After about 6 miles of the smile-inducingly-named Fiddleyment road, I turned off onto a series of paths that made up most of the rest of the day - Dry Creek path, North Sacramento bike path, the Great American River Bike Path (which I had also ridden a different part of out of town), and then another seemingly unnamed MUP parallel to Interstate 80, heading out of West Sacramento and taking me most of the way into Davis.
It was interesting to discover that I'd been in the more affluent/rural portions of suburban Sacramento up til today, since things got notably less affluent. First devolving into small taquerias and tire stores instead of spacious and well groomed subdivisions, and then giving way to camps and groups of unhoused folks as I got a bit closer into North Sacramento. I felt the usual wishes that I could do more to meaningfully affect the housing crisis, and I suppose also felt a bit of the misery-loves-company vibe to see that other communities had tinges of what Portland is going through to some degree.
The trails were well maintaned and pretty clear of debris until I ended up parallel to the highway outside of West Sacramento, on a path reminiscent of the I-205 path in portland - noisy, exhaust-smelling, a bit littered and basically only there for getting one across a chasm, in this case the Yolo Bypass wetlands. Once I got into the city limits of Davis, the path still paralleled the highway but was more tree lined and less noisy, and I followed it direct to campus where I found a bubble tea place to sit and write until my Warmshowers hosts for the evening are back from an afternoon bike ride of their own. Hard to complain about riding 30 off-street paved miles today, despite some less-interesting 8+ mile straight shots without a turn (aforementioned tedium).
Davis is, as a friend warned me, filthy with bikes! From the penny farthing on the welcome to Davis sign, to the flood of bikes exuding from campus as I approached, to parking areas on campus with hundreds of bikes locked up in front of many different buildings...it's hard not to go bike-blind just due to being overwhelmed. I liken it to when I used to go nipple-blind while counting the thousands of riders in the videos we took from the world naked bike ride, back when I helped coordinate that massive ride and we held a "counting party" to do the post-ride census. Sitting on a campus corner, there are almost as many bikes going past as pedestrians, and both outnumber the cars here by a factor of around 100, no joke.

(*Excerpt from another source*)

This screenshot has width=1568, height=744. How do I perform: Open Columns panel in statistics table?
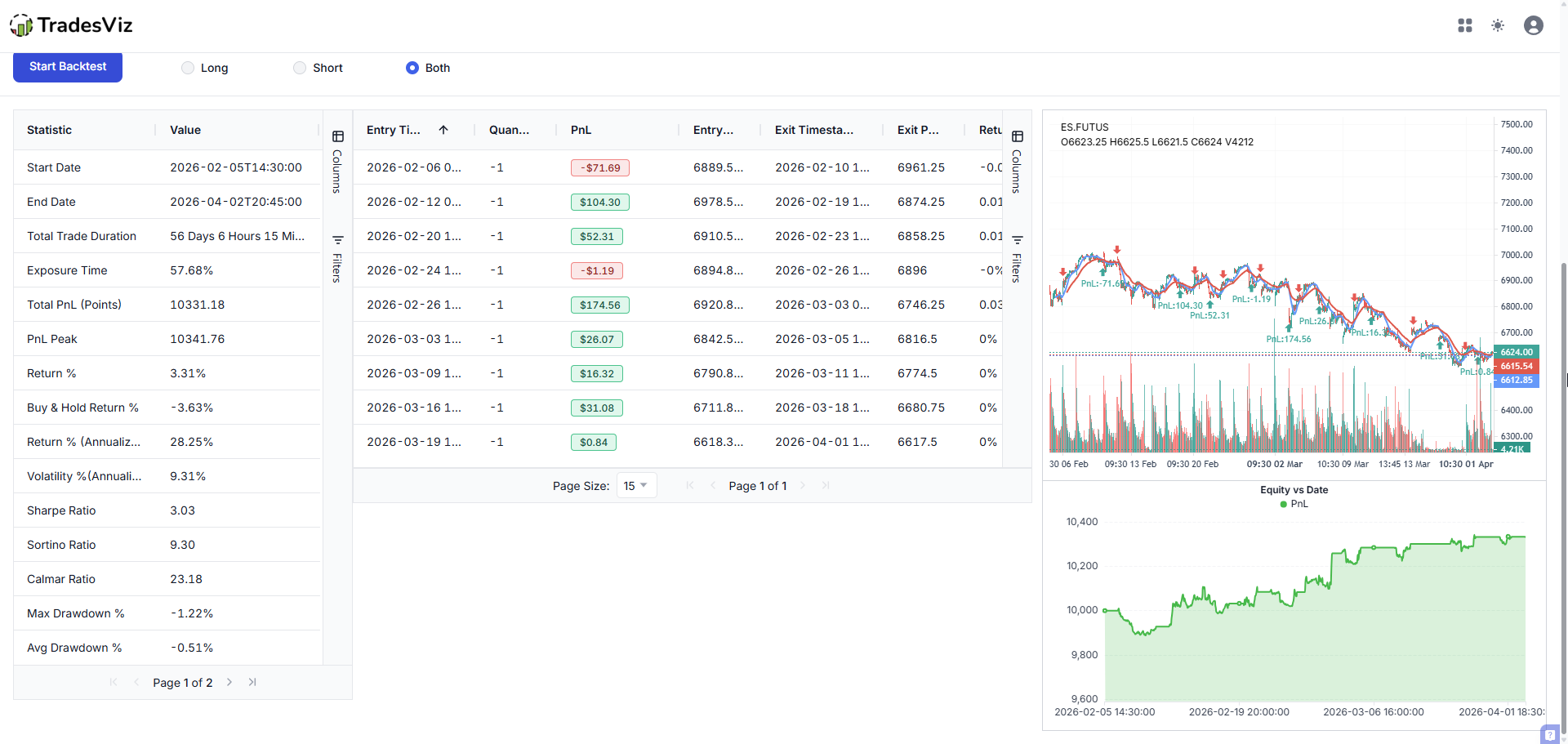[337, 160]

The weather today was pretty glorious, though I did get a taste of the wind as I turned due west. I expect that it'll make a bigger difference in my effort level over coming days, since Murphy's law suggests that the longer days - the next two are my longest planned at 70+ each day - will also be the windiest. But maybe - hopefully - Murphy and my premonition will be wrong. Still, happy to be riding in the relatively warm and very dry air versus Portland's liquid sunshine!
My Warmshowers hosts, Eleanor and Martin, are really friendly and kind and bikey and we had a lovely afternoon and evening talking bikes and pets and retirement. So glad to be a part of this community and wishing Portland weren't as overcrowded with hosts as it is, such that I rarely get contacted by visitors via the site since there are dozens of folks ahead of me in the search results for folks looking for a place to crash.